Optimal Coordination of Electric Vehicles for Virtual Power Plants With Dynamic Communication Spectrum Allocation

This article proposes an optimal coordinated scheduling of electric vehicles (EVs) for a virtual power plant (VPP) considering communication reliability. Recent advancements on wireless technologies offer flexible communication solutions with wide coverage and low-cost deployment for smart grid. Nevertheless, the imperfect communication may deteriorate the monitoring and controlling performance of distributed energy resources. An interactive approach is presented for combined optimization of dynamic spectrum allocation and EV scheduling in the VPP to coordinate charging discharging strategies of massive and dispersed EVs. In the proposed approach, a dynamic partitioning model of the multi-user multi-channel cognitive radio is used to cope with the vehicle-to-grid (V2G) communication issue due to variable EV parking behaviors, and a two-stage V2G dispatch scheme is proposed for the wind-solar-EV VPP to maximize its overall daily profit.
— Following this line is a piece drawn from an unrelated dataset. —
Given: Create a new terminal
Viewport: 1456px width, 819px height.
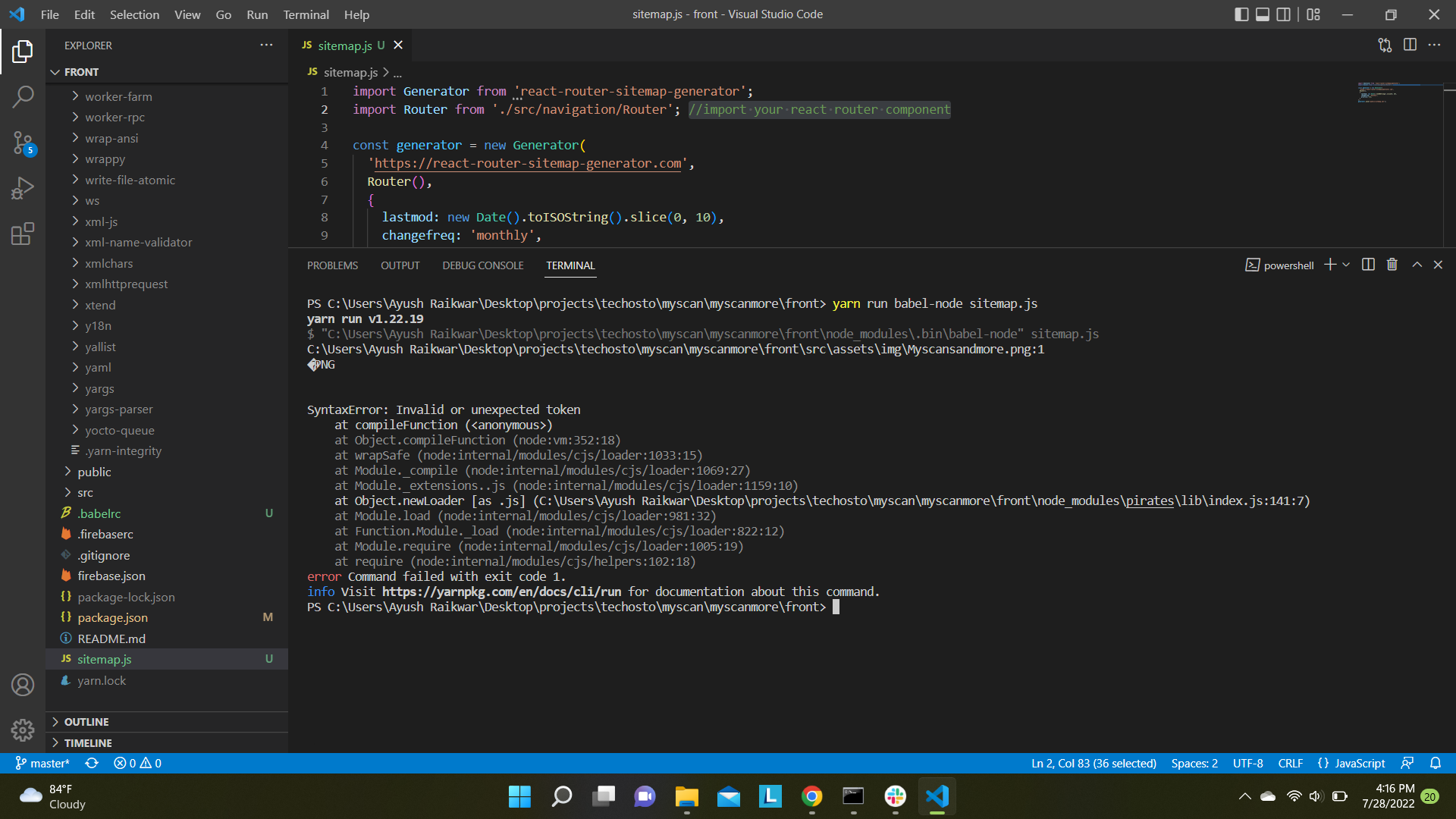Looking at the screenshot, I should pyautogui.click(x=1329, y=265).
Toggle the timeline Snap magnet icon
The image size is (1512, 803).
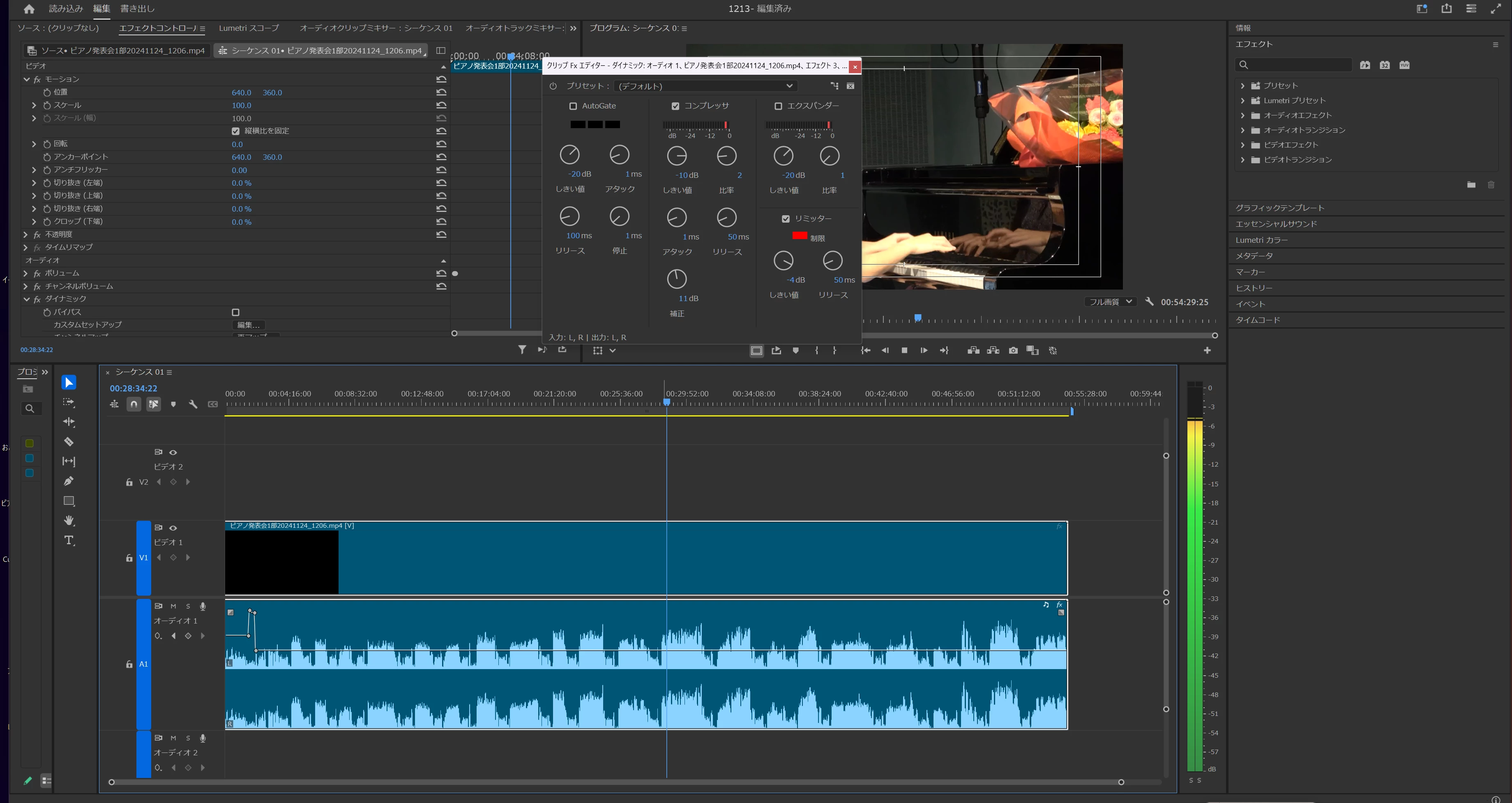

Furthermore, the effects of packet loss probability on the VPP scheduling performance and battery degradation cost are thoroughly analyzed and investigated. Comparative studies have been implemented to demonstrate the superior performance of the proposed methodology under various imperfect communication conditions.

Automated summary

This article presents an optimal coordinated scheduling of electric vehicles for a virtual power plant, taking into account communication reliability, by utilizing dynamic spectrum allocation and EV scheduling to coordinate the charging and discharging strategies of massive and dispersed EVs. A two-stage V2G dispatch scheme is proposed to maximize the overall daily profit of the VPP. The effects of packet loss probability on scheduling performance and battery degradation cost are thoroughly analyzed and demonstrated through comparative studies.